Exploring Jeff Sackman's Tennis Dataset

In [None]:
# Loading ATP matches for 2023
import pandas as pd

atp_matches_2023 = 'https://raw.githubusercontent.com/shishirnarwal/tennis_atp_jeff_sackman/refs/heads/master/atp_matches_2023.csv'

try:
    matches_df = pd.read_csv(atp_matches_2023)
    print("CSV loaded successfully!")
    print(matches_df.head())
except Exception as e:
    print(f"Error loading CSV from GitHub: {e}")

In [None]:
# Loading ATP rankings at end of 2023
atp_rankings = 'https://raw.githubusercontent.com/shishirnarwal/tennis_atp_jeff_sackman/refs/heads/master/atp_rankings_current.csv'

try:
    rank_df = pd.read_csv(atp_rankings)
    print("CSV loaded successfully!")
    print(rank_df.head())
except Exception as e:
    print(f"Error loading CSV from GitHub: {e}")

In [None]:
# Loading ATP players details
atp_players = 'https://raw.githubusercontent.com/shishirnarwal/tennis_atp_jeff_sackman/refs/heads/master/atp_players.csv'

try:
    players_df = pd.read_csv(atp_players)
    print("CSV loaded successfully!")
    print(players_df.head())
except Exception as e:
    print(f"Error loading CSV from GitHub: {e}")

In [None]:
# Joining ATP rankings with ATP players
rank_df_joined = rank_df.merge(players_df, left_on='player', right_on='player_id')
rank_df_joined.head()

In [None]:
# Checking for Walkovers
print(f'Number of matches with walkovers: {len(matches_df[matches_df['score'].str.contains('RET', na=False)])}')

In [None]:
# Checking for missing winner and loser ranks
print(f'Number of matches with missing winner rank: {matches_df['winner_rank'].isna().sum()}')
print(f'Number of matches with missing loser rank: {matches_df['loser_rank'].isna().sum()}')

In [None]:
# Removing walkovers and missing winner/loser ranks
matches_df_cleaned = matches_df.dropna(subset=['winner_rank', 'loser_rank'])
matches_df_cleaned = matches_df_cleaned[~(matches_df_cleaned['score'].str.contains('RET', na=False))]

In [None]:
matches_df_cleaned.head()

Calculating Win Rates by Surface

In [None]:
# Create flag for whether higher ranked player won
matches_df_cleaned['Favorite_won'] = (matches_df_cleaned['winner_rank'] < matches_df_cleaned['loser_rank']).astype(int)

# Group by Surface
surface_stats = matches_df_cleaned.groupby('surface').agg({
    'match_num': 'count',
    'Favorite_won': 'mean',
    'winner_rank': 'mean',
    'loser_rank': 'mean'
}).round(3)

surface_stats

**Key Finding: Surface Predictability**
   
Favorite win rates by surface:
- Hard: 64.0% (n=1,641)
- Clay: 62.3% (n=872)  
- Grass: 63.3% (n=316)
   
**Insight:** Surface type shows minimal impact on match predictability (< 2% range).
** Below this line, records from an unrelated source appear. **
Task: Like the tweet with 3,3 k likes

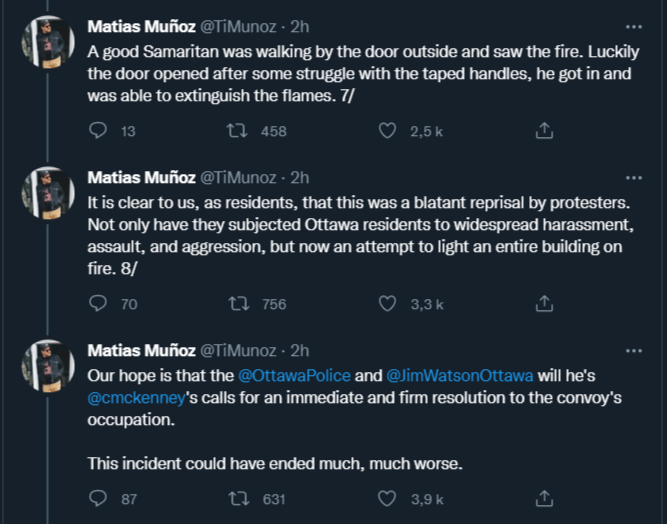Action: (391, 304)
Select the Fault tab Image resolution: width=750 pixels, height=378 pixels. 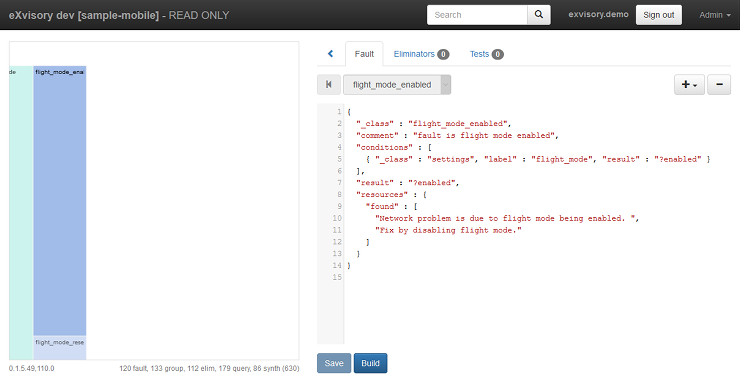point(364,54)
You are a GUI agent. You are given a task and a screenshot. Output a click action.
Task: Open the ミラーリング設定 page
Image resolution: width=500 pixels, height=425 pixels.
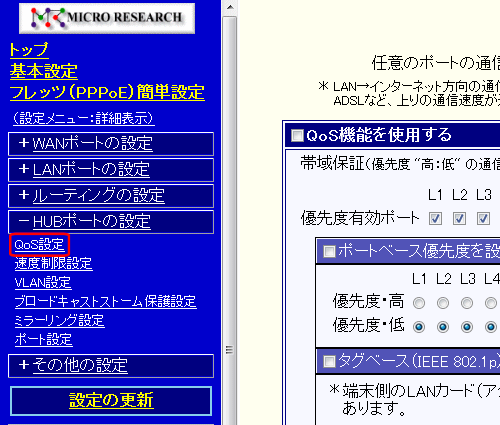59,321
Ranking alone provides ~63% baseline accuracy across all surfaces.
   
**Limitation:** Grass court sample size (n=316) is 5x smaller than hard courts.
This will likely reduce model accuracy for grass court predictions.

Ranking vs Win Rates

In [None]:
# Calculate ranking difference
matches_df_cleaned['rank_diff'] = abs(matches_df_cleaned['winner_rank'] - matches_df_cleaned['loser_rank'])

# Create bins
bins = [0, 10, 25, 50, 100, float('inf')]
labels = ['1-10', '11-25', '26-50', '51-100', '100+']
matches_df_cleaned['rank_diff_bin'] = pd.cut(matches_df_cleaned['rank_diff'], bins=bins, labels=labels)
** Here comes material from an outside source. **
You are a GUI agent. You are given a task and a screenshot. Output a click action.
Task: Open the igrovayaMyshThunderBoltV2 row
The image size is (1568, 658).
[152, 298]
# Calculate favorite win% by rank difference bin
fav_win_prob = matches_df_cleaned.groupby('rank_diff_bin')['Favorite_won'].mean()

# Plot
plt.figure(figsize=(10, 6))
fav_win_prob.plot(kind='bar')
plt.title('Higher-Ranked Player Win Probability by Ranking Gap')
plt.ylabel('Win Probability')
plt.xlabel('Ranking Difference')
plt.axhline(y=0.5, color='r', linestyle='--', label='Coin flip')
plt.legend()
plt.ylim(0.4, 0.8)
plt.tight_layout()

In [None]:
print(fav_win_prob)
matches_df_cleaned['rank_diff_bin'].value_counts(normalize=True).sort_index()

**Key Finding: Ranking Predictability**
   
Favorite win rates by rank difference:
- 1-10: 57.4% (n=12.7%)
- 11-25: 56.1% (n=19.0%)  
- 26-50: 63.5% (n=22.9%)
- 51-100: 63.9% (n=24.6%)
- 100+: 73.3% (n=20.8%)
   
**Insight:** Ranking difference shows predictable but non-linear impact on win predicatability
   
**Limitation:** Closely ranked matchups (rank difference < 25) will be difficult to predict and would require in-depth feature engineering.
This will likely reduce model accuracy for grass court predictions.

In [None]:
print(matches_df_cleaned['rank_diff_bin'].value_counts().sort_index())